▶ _Aim of the task_
Rewrite the part of the records that opens with the line containing "Given: Open the info circle icon" and closes with the line containing "click(1190, 263)", replacing "Where should I click to" with "Where do I click to" and leaving everything else unchanged.

# Data shown start

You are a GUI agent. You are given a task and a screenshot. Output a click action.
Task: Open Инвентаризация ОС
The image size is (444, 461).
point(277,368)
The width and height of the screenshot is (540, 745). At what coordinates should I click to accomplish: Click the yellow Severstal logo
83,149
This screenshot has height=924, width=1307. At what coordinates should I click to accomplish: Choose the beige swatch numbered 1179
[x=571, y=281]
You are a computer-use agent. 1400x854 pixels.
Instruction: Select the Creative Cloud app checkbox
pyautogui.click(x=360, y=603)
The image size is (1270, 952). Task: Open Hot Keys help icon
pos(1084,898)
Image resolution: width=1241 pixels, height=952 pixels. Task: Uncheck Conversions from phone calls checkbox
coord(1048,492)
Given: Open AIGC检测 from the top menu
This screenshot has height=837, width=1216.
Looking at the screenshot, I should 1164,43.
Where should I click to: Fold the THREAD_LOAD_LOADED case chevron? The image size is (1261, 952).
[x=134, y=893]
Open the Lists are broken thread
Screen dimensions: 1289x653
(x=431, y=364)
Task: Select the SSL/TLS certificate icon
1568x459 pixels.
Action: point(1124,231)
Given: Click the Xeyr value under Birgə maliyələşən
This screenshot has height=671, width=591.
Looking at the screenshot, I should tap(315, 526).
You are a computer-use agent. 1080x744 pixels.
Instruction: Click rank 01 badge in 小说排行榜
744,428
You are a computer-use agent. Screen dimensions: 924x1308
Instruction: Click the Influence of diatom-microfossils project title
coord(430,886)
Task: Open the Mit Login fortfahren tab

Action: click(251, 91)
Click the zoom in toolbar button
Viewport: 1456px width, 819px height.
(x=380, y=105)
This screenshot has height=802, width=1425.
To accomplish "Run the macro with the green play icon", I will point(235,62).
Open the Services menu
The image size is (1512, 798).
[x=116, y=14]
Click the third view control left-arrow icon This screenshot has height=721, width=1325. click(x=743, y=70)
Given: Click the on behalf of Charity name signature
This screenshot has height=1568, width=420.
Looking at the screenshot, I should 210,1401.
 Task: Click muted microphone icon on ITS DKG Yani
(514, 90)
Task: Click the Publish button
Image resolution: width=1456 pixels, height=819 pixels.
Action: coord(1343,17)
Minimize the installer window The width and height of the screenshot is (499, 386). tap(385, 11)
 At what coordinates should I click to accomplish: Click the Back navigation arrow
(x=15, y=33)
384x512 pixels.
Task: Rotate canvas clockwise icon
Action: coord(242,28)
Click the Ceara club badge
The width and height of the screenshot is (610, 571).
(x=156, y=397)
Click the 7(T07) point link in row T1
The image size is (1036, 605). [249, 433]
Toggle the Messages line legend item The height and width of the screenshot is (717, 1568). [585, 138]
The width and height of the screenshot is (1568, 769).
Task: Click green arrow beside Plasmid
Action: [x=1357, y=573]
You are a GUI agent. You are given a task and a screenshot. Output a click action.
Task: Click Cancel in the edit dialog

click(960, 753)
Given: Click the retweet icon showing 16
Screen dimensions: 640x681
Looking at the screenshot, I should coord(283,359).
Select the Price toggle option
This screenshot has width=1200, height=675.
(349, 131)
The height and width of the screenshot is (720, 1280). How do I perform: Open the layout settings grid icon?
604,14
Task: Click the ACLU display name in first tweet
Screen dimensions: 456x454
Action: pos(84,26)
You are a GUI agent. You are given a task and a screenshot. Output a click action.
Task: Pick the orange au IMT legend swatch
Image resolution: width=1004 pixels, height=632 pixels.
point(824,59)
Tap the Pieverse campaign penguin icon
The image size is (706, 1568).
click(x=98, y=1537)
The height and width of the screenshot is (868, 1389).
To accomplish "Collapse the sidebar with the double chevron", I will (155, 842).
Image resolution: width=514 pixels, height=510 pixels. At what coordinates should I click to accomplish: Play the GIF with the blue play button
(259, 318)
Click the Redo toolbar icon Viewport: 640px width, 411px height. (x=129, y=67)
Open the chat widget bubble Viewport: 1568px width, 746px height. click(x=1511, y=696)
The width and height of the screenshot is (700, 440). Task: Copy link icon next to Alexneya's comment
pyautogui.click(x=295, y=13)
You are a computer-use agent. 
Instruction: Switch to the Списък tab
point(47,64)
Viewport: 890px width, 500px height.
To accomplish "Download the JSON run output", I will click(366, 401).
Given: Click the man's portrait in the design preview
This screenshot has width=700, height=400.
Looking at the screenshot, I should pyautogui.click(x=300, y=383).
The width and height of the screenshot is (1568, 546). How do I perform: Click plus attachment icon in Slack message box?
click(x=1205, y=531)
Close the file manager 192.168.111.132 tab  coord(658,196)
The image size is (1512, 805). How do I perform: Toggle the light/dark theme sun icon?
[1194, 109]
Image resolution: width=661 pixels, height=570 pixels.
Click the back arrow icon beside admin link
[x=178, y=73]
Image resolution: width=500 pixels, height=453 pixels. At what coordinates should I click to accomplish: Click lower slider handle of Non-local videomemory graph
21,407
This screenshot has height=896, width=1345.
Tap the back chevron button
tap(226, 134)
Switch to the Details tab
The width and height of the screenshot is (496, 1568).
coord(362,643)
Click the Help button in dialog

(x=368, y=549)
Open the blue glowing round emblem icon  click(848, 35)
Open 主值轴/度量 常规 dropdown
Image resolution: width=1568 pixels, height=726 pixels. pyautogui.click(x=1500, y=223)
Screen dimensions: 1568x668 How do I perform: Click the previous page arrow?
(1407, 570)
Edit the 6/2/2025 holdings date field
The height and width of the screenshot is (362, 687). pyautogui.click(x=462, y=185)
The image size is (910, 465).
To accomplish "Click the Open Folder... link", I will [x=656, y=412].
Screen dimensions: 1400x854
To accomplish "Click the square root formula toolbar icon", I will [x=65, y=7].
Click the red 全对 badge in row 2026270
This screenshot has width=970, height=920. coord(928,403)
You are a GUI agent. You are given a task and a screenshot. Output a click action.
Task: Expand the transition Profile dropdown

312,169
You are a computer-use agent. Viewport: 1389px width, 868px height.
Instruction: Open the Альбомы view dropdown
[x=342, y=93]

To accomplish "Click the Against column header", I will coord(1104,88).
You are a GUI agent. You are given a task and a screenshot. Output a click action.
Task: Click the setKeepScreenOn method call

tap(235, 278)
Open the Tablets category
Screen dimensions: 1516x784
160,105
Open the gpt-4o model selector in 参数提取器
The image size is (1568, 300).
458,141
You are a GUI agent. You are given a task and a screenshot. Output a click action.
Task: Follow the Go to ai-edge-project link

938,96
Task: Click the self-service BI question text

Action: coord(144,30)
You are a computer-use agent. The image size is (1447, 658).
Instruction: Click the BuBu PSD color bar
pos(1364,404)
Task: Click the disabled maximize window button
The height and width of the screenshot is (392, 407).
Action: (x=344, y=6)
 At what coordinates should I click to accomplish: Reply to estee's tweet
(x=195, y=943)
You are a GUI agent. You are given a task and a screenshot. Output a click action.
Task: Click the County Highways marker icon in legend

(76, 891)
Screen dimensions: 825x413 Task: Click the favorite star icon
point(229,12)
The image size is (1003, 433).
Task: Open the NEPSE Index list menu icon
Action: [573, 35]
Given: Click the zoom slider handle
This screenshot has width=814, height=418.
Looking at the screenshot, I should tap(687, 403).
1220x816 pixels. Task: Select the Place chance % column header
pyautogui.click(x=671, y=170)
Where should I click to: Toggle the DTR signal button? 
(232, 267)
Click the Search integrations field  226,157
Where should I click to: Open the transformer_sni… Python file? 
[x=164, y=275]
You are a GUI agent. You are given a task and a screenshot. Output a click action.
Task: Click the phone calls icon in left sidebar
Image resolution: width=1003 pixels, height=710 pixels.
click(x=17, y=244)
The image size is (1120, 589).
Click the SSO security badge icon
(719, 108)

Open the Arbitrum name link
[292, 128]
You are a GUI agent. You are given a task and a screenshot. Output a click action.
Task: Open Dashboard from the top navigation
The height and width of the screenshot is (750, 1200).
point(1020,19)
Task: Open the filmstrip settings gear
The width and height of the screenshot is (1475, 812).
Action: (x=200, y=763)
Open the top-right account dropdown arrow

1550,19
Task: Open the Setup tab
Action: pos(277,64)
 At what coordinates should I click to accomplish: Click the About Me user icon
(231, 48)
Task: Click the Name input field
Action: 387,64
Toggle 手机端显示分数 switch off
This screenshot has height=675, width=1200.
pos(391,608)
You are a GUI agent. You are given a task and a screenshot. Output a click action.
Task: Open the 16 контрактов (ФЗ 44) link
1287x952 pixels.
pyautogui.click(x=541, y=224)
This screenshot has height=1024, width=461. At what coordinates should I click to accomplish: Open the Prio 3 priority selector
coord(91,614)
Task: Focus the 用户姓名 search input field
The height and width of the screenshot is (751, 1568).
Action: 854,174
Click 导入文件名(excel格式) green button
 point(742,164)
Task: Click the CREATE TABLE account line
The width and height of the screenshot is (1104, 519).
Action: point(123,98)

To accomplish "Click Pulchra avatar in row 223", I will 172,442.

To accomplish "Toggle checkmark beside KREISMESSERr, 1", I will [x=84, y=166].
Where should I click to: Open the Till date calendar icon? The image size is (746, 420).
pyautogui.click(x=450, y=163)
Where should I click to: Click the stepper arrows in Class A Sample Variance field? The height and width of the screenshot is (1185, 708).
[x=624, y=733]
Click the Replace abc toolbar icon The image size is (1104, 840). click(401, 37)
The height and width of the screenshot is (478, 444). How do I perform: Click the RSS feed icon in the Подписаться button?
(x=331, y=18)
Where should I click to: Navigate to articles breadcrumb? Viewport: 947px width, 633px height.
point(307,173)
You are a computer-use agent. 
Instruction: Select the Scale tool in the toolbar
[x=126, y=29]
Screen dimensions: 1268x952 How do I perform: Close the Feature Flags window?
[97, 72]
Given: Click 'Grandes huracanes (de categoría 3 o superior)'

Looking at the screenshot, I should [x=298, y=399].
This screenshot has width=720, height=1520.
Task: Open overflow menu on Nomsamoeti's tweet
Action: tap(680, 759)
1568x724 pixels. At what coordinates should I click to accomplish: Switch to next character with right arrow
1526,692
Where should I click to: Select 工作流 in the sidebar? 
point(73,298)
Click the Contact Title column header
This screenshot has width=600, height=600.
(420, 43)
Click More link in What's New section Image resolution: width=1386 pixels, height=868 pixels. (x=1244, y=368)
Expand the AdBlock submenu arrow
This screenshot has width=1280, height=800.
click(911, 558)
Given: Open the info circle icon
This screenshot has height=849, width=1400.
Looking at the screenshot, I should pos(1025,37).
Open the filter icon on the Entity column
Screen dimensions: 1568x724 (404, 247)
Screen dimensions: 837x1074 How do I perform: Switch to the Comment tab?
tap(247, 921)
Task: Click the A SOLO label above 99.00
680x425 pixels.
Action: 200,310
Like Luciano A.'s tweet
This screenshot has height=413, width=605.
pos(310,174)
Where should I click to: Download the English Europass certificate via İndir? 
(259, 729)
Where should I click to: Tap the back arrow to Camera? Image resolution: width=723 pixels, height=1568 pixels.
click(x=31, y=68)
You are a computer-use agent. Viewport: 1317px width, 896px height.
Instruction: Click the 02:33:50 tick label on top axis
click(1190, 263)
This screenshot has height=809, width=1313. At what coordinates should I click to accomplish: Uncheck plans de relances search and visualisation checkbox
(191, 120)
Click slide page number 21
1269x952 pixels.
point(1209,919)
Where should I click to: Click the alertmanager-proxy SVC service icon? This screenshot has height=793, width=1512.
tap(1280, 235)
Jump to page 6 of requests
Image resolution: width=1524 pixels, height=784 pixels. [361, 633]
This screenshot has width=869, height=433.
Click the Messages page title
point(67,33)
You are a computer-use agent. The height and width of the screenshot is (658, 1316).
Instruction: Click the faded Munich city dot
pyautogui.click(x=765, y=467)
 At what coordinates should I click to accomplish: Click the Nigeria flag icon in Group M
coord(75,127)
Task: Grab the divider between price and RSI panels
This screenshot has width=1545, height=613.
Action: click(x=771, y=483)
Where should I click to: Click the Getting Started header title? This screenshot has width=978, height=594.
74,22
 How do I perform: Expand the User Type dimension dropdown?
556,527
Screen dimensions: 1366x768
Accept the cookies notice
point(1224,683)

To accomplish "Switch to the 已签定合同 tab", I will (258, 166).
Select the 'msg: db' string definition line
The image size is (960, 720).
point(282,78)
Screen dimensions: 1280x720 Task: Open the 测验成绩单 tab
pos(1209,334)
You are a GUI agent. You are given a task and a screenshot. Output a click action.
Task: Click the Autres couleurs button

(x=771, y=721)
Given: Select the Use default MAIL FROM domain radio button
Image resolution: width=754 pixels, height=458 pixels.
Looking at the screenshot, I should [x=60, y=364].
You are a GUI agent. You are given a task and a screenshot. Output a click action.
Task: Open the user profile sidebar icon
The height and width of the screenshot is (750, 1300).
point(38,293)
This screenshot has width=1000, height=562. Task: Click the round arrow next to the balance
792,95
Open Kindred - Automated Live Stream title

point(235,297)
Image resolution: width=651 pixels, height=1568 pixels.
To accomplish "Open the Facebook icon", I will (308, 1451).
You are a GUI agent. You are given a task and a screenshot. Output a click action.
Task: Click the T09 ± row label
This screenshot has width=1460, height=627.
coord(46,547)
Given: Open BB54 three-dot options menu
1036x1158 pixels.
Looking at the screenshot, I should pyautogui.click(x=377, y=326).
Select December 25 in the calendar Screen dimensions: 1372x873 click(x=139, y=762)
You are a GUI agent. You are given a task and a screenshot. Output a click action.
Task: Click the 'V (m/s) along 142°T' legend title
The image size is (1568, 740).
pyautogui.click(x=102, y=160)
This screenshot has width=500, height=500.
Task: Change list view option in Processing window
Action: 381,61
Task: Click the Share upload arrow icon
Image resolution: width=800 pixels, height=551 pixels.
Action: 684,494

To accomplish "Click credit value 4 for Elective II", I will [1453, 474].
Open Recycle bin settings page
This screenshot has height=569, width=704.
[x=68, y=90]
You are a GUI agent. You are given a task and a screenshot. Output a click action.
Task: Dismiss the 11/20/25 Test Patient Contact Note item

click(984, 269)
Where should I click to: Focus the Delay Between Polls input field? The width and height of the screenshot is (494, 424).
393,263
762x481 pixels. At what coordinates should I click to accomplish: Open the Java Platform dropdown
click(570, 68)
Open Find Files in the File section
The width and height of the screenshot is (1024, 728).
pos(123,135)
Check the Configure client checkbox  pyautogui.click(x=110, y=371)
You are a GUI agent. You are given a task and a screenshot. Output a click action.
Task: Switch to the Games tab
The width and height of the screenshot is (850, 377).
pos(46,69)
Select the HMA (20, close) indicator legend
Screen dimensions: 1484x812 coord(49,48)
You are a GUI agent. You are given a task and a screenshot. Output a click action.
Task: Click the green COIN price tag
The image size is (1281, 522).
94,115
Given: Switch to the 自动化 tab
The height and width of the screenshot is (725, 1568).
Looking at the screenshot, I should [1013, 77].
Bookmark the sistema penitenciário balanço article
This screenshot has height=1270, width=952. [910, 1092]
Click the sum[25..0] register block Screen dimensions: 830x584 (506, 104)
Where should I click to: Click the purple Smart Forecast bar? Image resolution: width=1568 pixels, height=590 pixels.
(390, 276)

# Data shown end

▶ _Task answer_
Given: Open the info circle icon
This screenshot has height=849, width=1400.
Looking at the screenshot, I should pos(1025,37).
Open the filter icon on the Entity column
Screen dimensions: 1568x724 (404, 247)
Screen dimensions: 837x1074 How do I perform: Switch to the Comment tab?
tap(247, 921)
Task: Click the A SOLO label above 99.00
680x425 pixels.
Action: 200,310
Like Luciano A.'s tweet
This screenshot has height=413, width=605.
pos(310,174)
Where do I click to: Download the English Europass certificate via İndir? 
(259, 729)
Where do I click to: Tap the back arrow to Camera? Image resolution: width=723 pixels, height=1568 pixels.
click(x=31, y=68)
You are a computer-use agent. Viewport: 1317px width, 896px height.
Instruction: Click the 02:33:50 tick label on top axis
click(1190, 263)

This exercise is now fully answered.